Figure 4. Structure for Mylotarg® (gemtuzumab ozogamicin). The antibody is shown in blue, and chemical structures for linker and payload are in red and green, respectively. The cleavage site is indicated by scissors.
Highlighting the rocky start for ADC therapeutics, Mylotarg® was granted accelerated approval for relapsed CD33+ acute myeloid leukemia (AML) in 2000, but was voluntarily withdrawn from the market in 2010 after post-approval studies failed to verify survival benefit and demonstrated a higher rate of fatal toxicity than chemotherapy alone [23][24]. Despite this, Mylotarg® was reapproved by the FDA in 2017 under an alternative dosing regimen (previously administered as one dose of 9 mg/m2) of three doses of 3 mg/m2, and a different patient population was introduced [25]. These changes reduced the maximum plasma concentration, thus improving the safety profile and response rate when administered as a single-agent [26][27] or combination regimen [28][29].
The antitumor activity of Mylotarg® results from the semi-synthetic payload, a calicheamicin derivative (N-acetyl-γ-calicheamicin 1,2-dimethyl hydrazine dichloride) produced by microbial fermentation followed by synthetic modification. The payload consists of four glycosidic units, a fully substituted iodobenzoate moiety, and an aglycon. The highly reactive hex-3-ene-1,5-diyne subunit can be readily triggered to aromatize via a Bergman cyclization reaction, generating a benzene-1,4-diradical [30]. This aromatization process affords a resulting diradical that can abstract two hydrogen atoms from the DNA backbone, leading to unrepairable double-strand (ds) DNA breaks followed by cell-cycle arrest and apoptotic cell death, see Figure 5 [30].
Figure 5. Mechanism for double-strand (ds) DNA cleavage by N-acetyl-γ-calicheamicin. The enediyne warhead is shown in red.
A crucial feature for successful construction of an ADC is the conjugation chemistry of the linker-payload with the mAb. In Mylotarg®, the bifunctional 4-(4-acetylphenoxy)butanoic acid moiety provides attachment to surface-exposed lysine residues of the mAb through an amide bond, and the linker forms an acyl hydrazone linkage with the payload. Mylotarg® is considered a first-generation ADC because it utilizes N-hydroxysuccinimide chemistry to conjugate calicheamicin to surface-exposed lysine residues on the antibody, yielding a heterogenous mixture with different drug-to-antibody ratios (DARs) [31]. The number of conjugated calicheamicin derivatives per mAb ranges from zero to six, with an average drug loading of two to three molecules of calicheamicin per antibody.

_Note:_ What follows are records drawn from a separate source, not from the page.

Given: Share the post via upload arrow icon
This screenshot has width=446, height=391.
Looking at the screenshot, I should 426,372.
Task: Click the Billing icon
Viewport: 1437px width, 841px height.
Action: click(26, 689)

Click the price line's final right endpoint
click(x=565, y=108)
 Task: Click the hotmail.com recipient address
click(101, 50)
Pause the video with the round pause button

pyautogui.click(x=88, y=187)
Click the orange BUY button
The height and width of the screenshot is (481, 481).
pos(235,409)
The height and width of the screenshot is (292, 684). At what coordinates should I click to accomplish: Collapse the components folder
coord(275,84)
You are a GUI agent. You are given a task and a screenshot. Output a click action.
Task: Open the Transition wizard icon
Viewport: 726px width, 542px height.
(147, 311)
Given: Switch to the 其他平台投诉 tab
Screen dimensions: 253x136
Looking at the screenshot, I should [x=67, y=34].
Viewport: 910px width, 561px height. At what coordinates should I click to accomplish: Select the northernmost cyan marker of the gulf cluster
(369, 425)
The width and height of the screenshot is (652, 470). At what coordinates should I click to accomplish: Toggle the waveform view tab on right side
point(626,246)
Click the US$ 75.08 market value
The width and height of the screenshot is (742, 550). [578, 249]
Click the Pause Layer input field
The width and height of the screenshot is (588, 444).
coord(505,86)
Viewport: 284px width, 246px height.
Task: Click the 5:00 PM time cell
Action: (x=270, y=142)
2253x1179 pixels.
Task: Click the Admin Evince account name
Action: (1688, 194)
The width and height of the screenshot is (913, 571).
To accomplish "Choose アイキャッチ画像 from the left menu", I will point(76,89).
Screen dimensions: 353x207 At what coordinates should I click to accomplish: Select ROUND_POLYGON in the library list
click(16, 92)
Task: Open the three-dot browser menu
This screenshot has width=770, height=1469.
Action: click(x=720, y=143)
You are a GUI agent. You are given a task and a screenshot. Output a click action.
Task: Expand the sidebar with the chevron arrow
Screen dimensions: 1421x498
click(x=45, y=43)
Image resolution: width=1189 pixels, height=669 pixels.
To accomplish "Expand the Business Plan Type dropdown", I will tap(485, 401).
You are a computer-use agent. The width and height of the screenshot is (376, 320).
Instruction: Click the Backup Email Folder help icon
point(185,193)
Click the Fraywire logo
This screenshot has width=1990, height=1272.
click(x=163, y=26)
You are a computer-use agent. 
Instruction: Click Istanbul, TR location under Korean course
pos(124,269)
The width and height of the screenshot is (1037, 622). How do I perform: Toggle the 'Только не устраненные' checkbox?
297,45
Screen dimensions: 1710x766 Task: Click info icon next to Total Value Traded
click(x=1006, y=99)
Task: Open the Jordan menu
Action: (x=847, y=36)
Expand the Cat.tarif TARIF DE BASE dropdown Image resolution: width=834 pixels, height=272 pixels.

The acid-cleavable hydrazone linker is designed to be stable in the neutral pH conditions encountered during circulation, however, hydrolysis is readily achieved under the acidic environment of lysosomes (pH ~4.5–5.0) inside CD33+ target cells. The dimethyl disulfide moiety preserves the natural disulfide trigger mechanism of calicheamicin, while the added steric hindrance resulting from the methyl substituents protects the disulfide from reduction during circulation [31][32].
As for all humanized antibodies, complementarity determining region (CDR) grafting was used for humanization of the anti-CD33 murine antibody, hP67.6, employed in Mylotarg® [33][34]. The resulting antibody is a genetically engineered IgG4κ antibody containing sequences derived from the murine antibody, but with an increased similarity to antibody variants produced naturally in humans. While the IgG4 antibody isotype has the longest circulating half-life of all isotypes, it is least likely to participate in immune-mediated mechanisms, such as complement fixation and antibody-dependent cellular cytotoxicity (ADCC) [35]. Although antibody effector functions, such as ADCC, complement-dependent cytotoxicity, and antibody-dependent cellular phagocytosis (ADCP), have the potential to augment antitumor activities, engaging Fcγ receptors can also lead to increased off-target and dose-limiting toxicity [36][37][38]. Several next-generation ADCs have thus exploited antibody engineering to enhance or impair immune effector functions.
Demonstrating that failure is perhaps merely a step towards success, the pitfalls and limitations of this first-generation ADC provided several key lessons for future improvements in ADC research.

3.2. Adcetris®

Adcetris® (brentuximab vedotin) from Seagen (formerly Seattle Genetics), containing a CD30-specific mAb conjugated to monomethyl auristatin E (MMAE), received FDA approval in 2011, making it the second ADC to enter the oncology market, see Figure 6 [39][40][41][42]. It is approved for Hodgkin lymphoma (HL) [43][44] and systemic anaplastic large cell lymphoma (sALCL) [45] in the USA, Europe, and Japan [40][46].
Figure 6. Structure of Adcetris® (brentuximab vedotin). The antibody is shown in blue, and chemical structures for linker and payload are in red and green, respectively. Spontaneous 1,6-elimination mechanism for the PABC-substituted MMAE, leading to release of MMAE, p-iminoquinone methide, and carbon dioxide.
The anticancer activity of Adcetris® results from the binding of MMAE to tubulin. This disrupts the microtubule network within the cell, subsequently inducing cell cycle arrest and apoptotic cell death [47]. In addition, likely owing to the IgG1 antibody isotype, in vitro data provide evidence for ADCP antitumor activity [48]. From first-generation ADCs, it was learnt that ~0.1% of the injected ADC dose reaches the target tumor site, thus necessitating an increase in potency of the cytotoxic agent and/or DAR for improved therapeutic activity [49][50]. Adcetris® addressed these two requirements by employing the more cytotoxic payload MMAE, a tubulin-targeting agent, belonging to the auristatin family of drug payloads (cytotoxicity in the low nanomolar to sub-nanomolar range against a variety of cancer types). See Figure 2B for a comparison of approximate cytotoxicity ranges (based on concentrations giving 50% maximum inhibition, IC50) for payloads employed in FDA approved ADCs. Furthermore, as compared to Mylotarg® with a DAR of two to three, Adcetris® has approximately four molecules of MMAE attached to each antibody molecule.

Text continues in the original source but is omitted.